§ TASK BRIEF:
All lines with the word "computer" are to be found and copied from the listing.
· · · ·
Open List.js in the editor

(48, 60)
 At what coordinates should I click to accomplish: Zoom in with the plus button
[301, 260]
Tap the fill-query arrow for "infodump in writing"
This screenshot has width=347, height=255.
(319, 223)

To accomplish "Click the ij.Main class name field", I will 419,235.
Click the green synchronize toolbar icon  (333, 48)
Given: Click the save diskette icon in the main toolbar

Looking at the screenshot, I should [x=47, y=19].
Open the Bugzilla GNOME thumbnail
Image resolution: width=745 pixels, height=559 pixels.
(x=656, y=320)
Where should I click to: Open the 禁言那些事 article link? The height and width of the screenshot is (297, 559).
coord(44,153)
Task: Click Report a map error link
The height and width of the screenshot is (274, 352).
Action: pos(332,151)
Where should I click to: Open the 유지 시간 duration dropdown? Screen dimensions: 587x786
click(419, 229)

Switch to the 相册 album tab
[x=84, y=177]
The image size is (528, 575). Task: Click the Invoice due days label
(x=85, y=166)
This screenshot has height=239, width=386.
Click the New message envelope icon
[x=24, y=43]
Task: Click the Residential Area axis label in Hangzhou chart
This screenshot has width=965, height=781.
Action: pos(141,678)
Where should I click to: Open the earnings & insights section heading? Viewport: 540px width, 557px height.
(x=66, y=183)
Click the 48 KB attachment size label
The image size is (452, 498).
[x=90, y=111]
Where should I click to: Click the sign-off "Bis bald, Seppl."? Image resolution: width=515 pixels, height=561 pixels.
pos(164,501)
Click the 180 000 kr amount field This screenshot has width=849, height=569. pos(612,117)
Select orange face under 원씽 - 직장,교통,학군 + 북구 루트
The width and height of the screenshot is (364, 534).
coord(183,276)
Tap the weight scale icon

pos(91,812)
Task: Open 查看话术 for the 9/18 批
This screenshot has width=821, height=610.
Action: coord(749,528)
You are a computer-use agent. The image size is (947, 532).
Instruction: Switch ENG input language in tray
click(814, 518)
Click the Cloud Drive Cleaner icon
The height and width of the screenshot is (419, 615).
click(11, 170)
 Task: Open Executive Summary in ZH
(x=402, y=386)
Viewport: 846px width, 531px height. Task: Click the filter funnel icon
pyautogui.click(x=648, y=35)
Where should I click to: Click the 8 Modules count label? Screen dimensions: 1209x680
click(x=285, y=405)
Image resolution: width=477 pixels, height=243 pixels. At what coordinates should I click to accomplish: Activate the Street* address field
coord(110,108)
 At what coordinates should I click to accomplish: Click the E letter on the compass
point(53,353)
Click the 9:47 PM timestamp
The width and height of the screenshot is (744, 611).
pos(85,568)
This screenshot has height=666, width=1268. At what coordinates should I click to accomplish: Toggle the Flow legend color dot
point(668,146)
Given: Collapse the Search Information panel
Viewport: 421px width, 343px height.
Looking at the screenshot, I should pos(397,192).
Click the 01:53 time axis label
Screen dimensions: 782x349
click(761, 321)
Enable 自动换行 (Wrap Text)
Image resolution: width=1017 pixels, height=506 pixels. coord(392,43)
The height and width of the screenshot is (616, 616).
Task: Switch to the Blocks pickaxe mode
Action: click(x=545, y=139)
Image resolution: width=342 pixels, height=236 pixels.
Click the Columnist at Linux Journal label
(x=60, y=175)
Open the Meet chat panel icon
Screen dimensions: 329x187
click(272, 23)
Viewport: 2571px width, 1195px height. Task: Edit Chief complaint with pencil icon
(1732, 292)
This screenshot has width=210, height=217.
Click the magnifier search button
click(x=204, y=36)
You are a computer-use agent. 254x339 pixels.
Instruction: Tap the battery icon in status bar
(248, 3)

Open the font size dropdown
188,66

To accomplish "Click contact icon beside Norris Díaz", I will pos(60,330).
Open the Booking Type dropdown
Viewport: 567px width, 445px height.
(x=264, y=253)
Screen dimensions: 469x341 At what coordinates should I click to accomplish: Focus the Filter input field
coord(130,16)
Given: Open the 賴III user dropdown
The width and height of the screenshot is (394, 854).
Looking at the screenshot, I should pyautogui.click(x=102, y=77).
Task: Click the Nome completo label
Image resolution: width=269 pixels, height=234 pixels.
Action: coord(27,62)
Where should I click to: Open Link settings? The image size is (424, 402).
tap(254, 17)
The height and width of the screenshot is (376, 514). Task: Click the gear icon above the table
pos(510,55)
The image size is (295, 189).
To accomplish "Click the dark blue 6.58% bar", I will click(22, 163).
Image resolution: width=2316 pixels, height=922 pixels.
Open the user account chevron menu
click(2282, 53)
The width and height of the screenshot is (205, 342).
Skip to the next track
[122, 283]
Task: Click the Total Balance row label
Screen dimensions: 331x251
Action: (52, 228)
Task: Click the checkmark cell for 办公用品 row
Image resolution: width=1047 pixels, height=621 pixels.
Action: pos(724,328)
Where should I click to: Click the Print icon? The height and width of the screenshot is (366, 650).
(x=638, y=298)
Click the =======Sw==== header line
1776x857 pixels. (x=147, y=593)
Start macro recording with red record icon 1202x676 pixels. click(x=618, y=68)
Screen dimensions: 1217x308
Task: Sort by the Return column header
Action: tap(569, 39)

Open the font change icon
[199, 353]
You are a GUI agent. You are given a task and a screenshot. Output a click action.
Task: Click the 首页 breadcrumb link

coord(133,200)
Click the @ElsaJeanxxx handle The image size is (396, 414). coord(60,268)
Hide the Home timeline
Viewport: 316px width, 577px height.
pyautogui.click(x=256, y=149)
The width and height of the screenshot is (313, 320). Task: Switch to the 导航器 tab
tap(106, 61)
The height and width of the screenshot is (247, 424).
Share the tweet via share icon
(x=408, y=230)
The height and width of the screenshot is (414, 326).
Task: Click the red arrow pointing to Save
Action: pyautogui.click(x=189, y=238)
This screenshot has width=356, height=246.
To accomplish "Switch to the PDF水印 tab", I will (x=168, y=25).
· · · ·
§ EXERCISE ANSWER:
You are a computer-use agent. The image size is (947, 532).
You are a computer-use agent. 254x339 pixels.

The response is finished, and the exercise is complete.